Task statement: Whenever a line below holds the word "will", copy that line.
+ + + +
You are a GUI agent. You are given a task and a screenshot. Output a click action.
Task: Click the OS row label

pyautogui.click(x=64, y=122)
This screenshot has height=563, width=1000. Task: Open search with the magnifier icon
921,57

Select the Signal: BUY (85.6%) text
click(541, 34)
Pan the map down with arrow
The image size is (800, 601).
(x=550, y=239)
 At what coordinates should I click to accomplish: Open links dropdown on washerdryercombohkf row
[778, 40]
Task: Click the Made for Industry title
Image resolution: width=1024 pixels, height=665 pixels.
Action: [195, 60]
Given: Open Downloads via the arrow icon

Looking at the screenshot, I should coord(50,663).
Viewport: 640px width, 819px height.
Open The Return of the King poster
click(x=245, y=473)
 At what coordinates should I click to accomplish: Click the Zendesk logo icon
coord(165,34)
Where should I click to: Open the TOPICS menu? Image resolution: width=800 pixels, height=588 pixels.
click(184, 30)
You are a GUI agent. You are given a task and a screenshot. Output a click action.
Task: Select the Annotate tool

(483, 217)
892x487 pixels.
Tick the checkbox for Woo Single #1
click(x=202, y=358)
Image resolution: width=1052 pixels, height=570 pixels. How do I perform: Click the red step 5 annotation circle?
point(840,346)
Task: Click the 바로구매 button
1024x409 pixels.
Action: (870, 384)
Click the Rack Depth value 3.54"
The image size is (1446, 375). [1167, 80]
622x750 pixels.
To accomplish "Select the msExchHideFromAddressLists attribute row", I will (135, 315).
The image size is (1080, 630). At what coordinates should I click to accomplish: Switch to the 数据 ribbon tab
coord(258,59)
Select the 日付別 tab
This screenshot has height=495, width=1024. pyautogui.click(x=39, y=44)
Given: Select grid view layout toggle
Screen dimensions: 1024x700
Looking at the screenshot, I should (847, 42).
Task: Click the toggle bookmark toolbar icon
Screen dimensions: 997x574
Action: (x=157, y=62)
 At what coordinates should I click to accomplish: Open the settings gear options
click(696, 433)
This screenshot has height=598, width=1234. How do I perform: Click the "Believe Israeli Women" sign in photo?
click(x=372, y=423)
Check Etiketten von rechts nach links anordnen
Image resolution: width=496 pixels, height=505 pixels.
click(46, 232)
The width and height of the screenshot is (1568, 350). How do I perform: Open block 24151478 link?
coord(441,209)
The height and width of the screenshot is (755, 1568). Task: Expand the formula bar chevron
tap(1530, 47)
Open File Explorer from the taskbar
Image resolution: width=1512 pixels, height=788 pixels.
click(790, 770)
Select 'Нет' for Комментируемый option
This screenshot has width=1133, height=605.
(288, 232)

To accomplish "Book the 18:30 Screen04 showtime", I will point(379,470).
+ + + +
Reply:
To accomplish "Select the msExchHideFromAddressLists attribute row", I will (135, 315).
To accomplish "Book the 18:30 Screen04 showtime", I will point(379,470).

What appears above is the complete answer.